Gaslighting Antisemitism

There have also been anonymous articles on David Collier’s report into antisemitism in Ireland. The tone has been dismissive, and takes the line that those posting or liking anti-Jewish comments online are “politically illiterate” or “they do not read all the texts carefully”. The magazine accepts at face value this defence from Sinn Féin TD, Chris Andrews who liked a post about “murdering Zionist bastards” which also stated that “the guy with the funny moustache may not have been too far wrong”. Would The Phoenix take such a gaslighting view with any other form of bigotry and racism?
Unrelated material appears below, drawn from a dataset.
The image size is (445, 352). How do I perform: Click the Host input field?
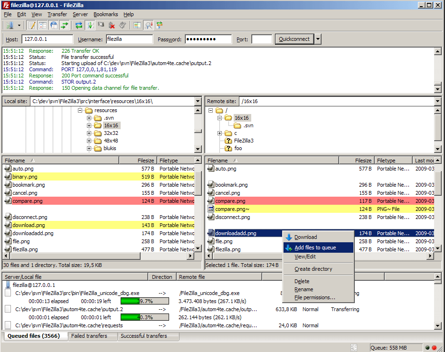(x=47, y=39)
In another anonymous article in late January, the magazine had go again at David Collier, commenting that he appeared on a UK Christian television channel discussing his report. The only jab they could get in this time was that the channel had been censured in the past for broadcasting homophobic views. Wrong though that is, what does it have to do with David Collier? Readers will wonder if the magazine takes such a dismissive approach to homophobic comments as they do to antisemitic comments.
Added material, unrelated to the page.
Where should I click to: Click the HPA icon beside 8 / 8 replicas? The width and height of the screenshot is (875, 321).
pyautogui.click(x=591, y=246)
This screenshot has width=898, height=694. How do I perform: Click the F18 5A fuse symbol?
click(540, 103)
Amateurish Attempt as Sophistry

The magazine also takes issue with Ireland’s involvement in the European Union’s Roxanne Project. This project is an anti-crime initiative involving dozens of countries which seeks to identify and track criminals and their networks using speech, text and video technology. And what is The Phoenix’s problem with this? Israel is involved.

The thrust of the article is that Ireland’s participation in this project constitutes a “Garda Mossad Link” and the author (who doesn’t identify themselves) reaches this conclusion by claiming that the Israel ministry involved in this initiative (the Ministry of International Security (MIS) which oversees the Israeli police) is “closely allied to Mossad”.

Mossad is a completely separate agency that comes under the auspices of the Office of the Prime Minister and has nothing to do with the MIS. It’s only connection to the MIS is that they’re both agencies of the Israeli government. The MIS is no more allied to Mossad than the Israeli ministry of tourism or the ministry of agriculture.

A little word play at the expense of The Phoenix
A little word play at the expense of The Phoenix

By virtue of the United Kingdom’s involvement in the Roxanne Project, the anonymous writer would presumably also claim that there is now a Garda-MI6 link. If the Gardai are involved in an international anti-crime initiative with the FBI, then this must mean a Garda-CIA link. This amateurish attempt at sophistry does not belong in any serious publication.

The Phoneyix’s No Name Club

As mentioned before, the person who wrote the article did not feel able to put their name to it. Indeed, that’s a curious feature of The Phoneyix. All articles are anonymous. Those of us who look after the Ireland Israel Alliance blog are happy to put our names to the articles we write. We’re happy to stand over our views.

Not so in The Phoneyix. Of course, the people who write for The Phoneyix are perfectly entitled to conceal their identities and not stand over their grumbling. If the above articles are typical of the quality of journalism at the magazine, we can well understand why.